2. ADJUSTMENT OF EXERCISE PRICE AND NUMBER OF WARRANT SHARES; FUNDAMENTAL TRANSACTIONS. The Exercise Price and the number of Warrant Shares shall be adjusted from time to time as follows:
(a) Voluntary Adjustment by the Company. The Company may at any time during the term of this Warrant, with the prior written consent of the Required Holders, reduce the then current Exercise Price to any amount and for any period of time deemed appropriate by the Board.
(b) Adjustment Upon Subdivision or Combination of Common Stock. If the Company at any time on or after the Issuance Date subdivides (by any stock split, stock dividend, recapitalization or otherwise) one or more classes of its outstanding shares of Common Stock into a greater number of shares, the Exercise Price in effect immediately prior to such subdivision will be proportionately reduced and the number of Warrant Shares will be proportionately increased. If the Company at any time on or after the Issuance Date combines (by combination, reverse stock split or otherwise) one or more classes of its outstanding shares of Common Stock into a smaller number of shares, the Exercise Price in effect immediately prior to such combination will be proportionately increased and the number of Warrant Shares will be proportionately decreased. Any adjustment under this Section 2(b) shall become effective at the close of business on the date the subdivision or combination becomes effective.

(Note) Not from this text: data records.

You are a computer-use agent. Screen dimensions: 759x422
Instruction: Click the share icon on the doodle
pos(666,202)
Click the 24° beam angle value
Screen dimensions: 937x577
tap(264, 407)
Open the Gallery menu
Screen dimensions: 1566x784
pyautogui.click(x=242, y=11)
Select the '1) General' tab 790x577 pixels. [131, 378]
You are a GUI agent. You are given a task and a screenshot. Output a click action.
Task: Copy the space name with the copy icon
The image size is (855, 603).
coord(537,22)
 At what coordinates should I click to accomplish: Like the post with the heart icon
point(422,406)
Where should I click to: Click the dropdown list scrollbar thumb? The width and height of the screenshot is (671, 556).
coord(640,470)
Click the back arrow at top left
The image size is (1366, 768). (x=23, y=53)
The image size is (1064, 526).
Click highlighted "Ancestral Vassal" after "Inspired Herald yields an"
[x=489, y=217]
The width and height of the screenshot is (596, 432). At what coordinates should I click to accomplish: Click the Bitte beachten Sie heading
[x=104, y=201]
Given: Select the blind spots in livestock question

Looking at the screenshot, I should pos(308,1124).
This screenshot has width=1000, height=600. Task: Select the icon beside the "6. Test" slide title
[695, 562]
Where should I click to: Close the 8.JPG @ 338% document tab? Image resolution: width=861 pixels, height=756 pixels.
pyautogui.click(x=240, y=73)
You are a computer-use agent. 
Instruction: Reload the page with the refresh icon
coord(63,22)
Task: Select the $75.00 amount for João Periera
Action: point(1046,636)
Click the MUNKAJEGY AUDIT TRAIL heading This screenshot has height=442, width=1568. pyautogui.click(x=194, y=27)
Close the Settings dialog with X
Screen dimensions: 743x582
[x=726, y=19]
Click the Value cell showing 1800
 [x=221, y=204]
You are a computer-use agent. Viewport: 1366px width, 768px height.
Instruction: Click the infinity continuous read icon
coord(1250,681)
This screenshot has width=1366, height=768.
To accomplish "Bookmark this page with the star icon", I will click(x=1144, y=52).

(c) Fundamental Transactions. If, at any time while this Warrant is outstanding, (i) the Company expects to effect any merger, amalgamation, arrangement, or consolidation of the Company with or into another Person, (ii) the Company expects to effect any sale of all or substantially all of its assets in one or a series of related transactions, (iii) the Company expects to complete any tender offer or exchange offer by the Company pursuant to which holders of Common Stock will be permitted to tender or exchange their shares for other securities, cash or property and will be accepted by the holders of 50% or more of the outstanding shares of Common Stock, or (iv) the Company expects to effect any reclassification of the Common Stock or any compulsory share exchange pursuant to which the Common Stock will be effectively converted into or exchanged for other securities, cash or property (in any such case, a “Fundamental Transaction”), then the Company shall not enter into or be party to a Fundamental Transaction unless (A) (1) the successor entity assumes in writing all of the obligations of the Company under this Warrant, and (2) the successor entity (including its parent entity) is a publicly traded corporation whose common stock is quoted on or listed for trading on an eligible market reasonably acceptable to the Holder, or (B) the Company provides the Holder with not less than three (3) Business Days prior notice of the anticipated consummation of such Fundamental Transaction (which notice may be provided by means of a press release and/or the filing of a Current Report on Form 8-K) and affords such Holder an opportunity to exercise such Holder’s Warrants prior to the consummation of such Fundamental Transaction. Upon the occurrence of any Fundamental Transaction subject to the provisions of Section 2(c)(A), the successor entity shall succeed to, and be substituted for (so that from and after the date of such Fundamental Transaction, the provisions of this Warrant referring to the “Company” shall refer instead to the successor entity). Notwithstanding anything to the contrary in this Section 2(c), in the event that any such Fundamental Transaction pursuant to Section 2(c)(i) or (ii) is consummated with a third-party Person, the Holder’s Warrants shall be deemed exercised immediately prior to such Fundamental Transaction in accordance with Section 1(a)(i)(B).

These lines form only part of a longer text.